It is always special when you find someone who whistles while they work. For Terry Graves, however, this is not work. This isn't a whistle.

"Looking over here to see what I can see," Terry Graves sings as he walks Hulman Links in Terre Haute.

While golfers try as best they can to stay out of the weeds, Graves gets lost in them.

"Oh, there's one," he says excitedly as he stoops to pick up a lost ball.

It's a hobby Graves started eight years and 58,977 golf balls ago - and it's catching on. The Golf Ball Drive to Support Our Military's mission is to collect new and used golf balls to be used by servicemen and servicewomen in rehabilitation exercises. Some hand-painted golf balls are also included with personal messages of love, hope and thanks to be distributed to Indiana National Guard and Active Duty Units serving in Indiana.

The golf balls and letters we saw during our Only in Indiana shoot will get shipped to Camp Atterbury, Camp Lejeune and Fort Bragg. Graves and other volunteers make sure they're delivered to troops, who can appreciate the messages of support.

"I am painting a golf ball to send to our troops who are defending our country," Katelyn Phillips, a seventh grader, shared.

At Shakamak Junior and Senior High School in Greene County, students are decorating them.

"It's not so bad. Just need to put some time into it and try not to shake," Phillips continued.

"I was like instantly I want to be a part of this. It made me happy that people want to help," Senior Cassidy Farris shared.

For every creative design, there is also a creative letter.

"I just want to say thank you for your service because you have decided to fight for our country and I am able to do the things I love," Braden Keller, a freshman, said.

"We love our troops. Thank you for everything. Remember this. Believe in yourself. Thank you for your service.
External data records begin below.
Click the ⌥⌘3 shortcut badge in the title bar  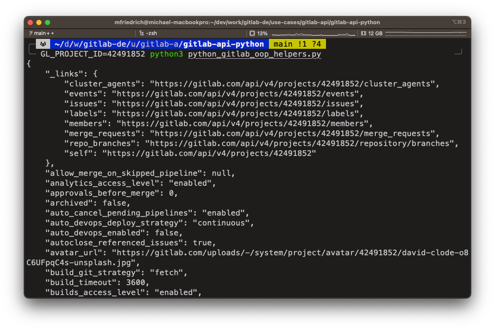(460, 22)
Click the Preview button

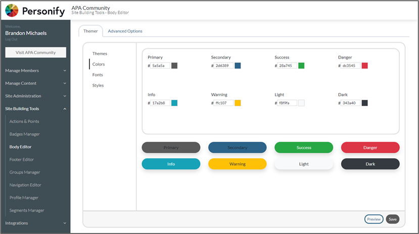click(374, 219)
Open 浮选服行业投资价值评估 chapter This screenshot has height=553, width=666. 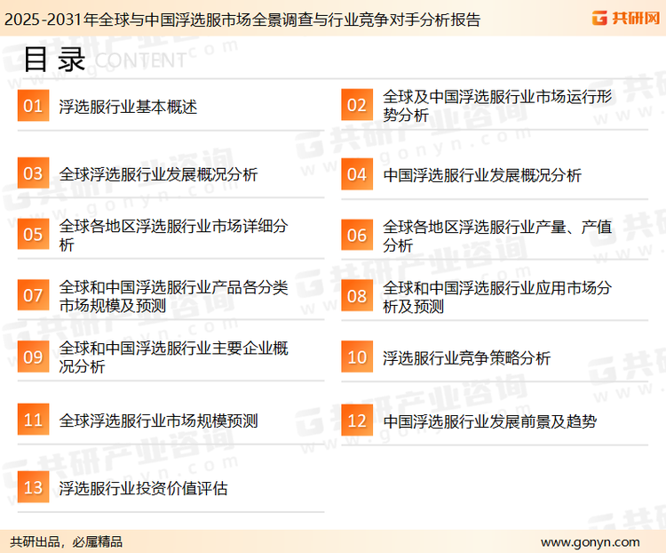point(143,488)
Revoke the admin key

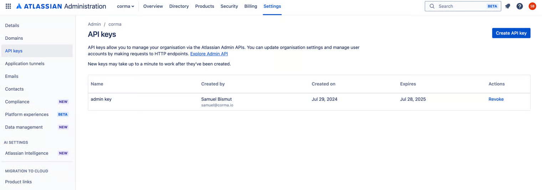point(496,99)
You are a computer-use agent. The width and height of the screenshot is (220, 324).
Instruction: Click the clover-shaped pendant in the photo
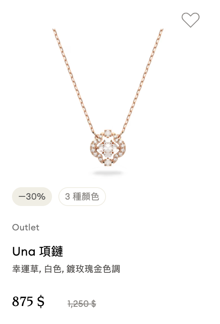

You are the best people alive," seventh Grader Mahayla Baron read from another letter.

"By doing that, these kids are able to paint the golf balls and give them back to the troops and I kind of have a sense of pride that I am carrying on my fathers tradition," Heather Graves explained.

Heather's father may have started this, but since he has moved to North Carolina to enjoy retirement, his daughter has stepped in.

"I am tickled to death she is carrying it on," Terry Graves proudly declared And he is not alone. American Legion Post 104 and the Ladies Auxiliary in Terre Haute are glad as well.

"18-year-old kid who should be playing football is picking up the pieces of other 18-year-old kids, so it will all be worth it if we can save one life to keep him from committing suicide. That will be well worth it," veteran Jim Sullivan shared.

So they presented the Graves with a little donation.

"There is over 3,900 balls and 30 clubs," John Bones from Hulman Links revealed.

This is what volunteering is supposed to look like.

"Everybody look at me and say cheese," Heather Graves yelled as she prepared to take a picture of the group.

But sometimes you can't always see who is helping you out, like a collection amassed at Baesler's Supermarket in Vigo County.

"It's unbelievable everyday how many people are bringing in golf balls and supporting our troops," Casey Baesler manager of the Terre Haute store said.

Two grocery carts and a barrel full, to be exact.

"Definitely more than three or four hundred," Kristie O'Hare from Baesler's added.

Tracy Conklin works for Baesler's and her son Dorian even benefited by the program. Proudly displaying one of the golf balls while serving in Latvia.

"It meant a lot and it come from home so it's nice," Tracey Conklin who also works at Baesler's shared.

So just think, this avalanche began with one person and one golf ball.

Now the Graves are starting to gather golf balls for the next shipment.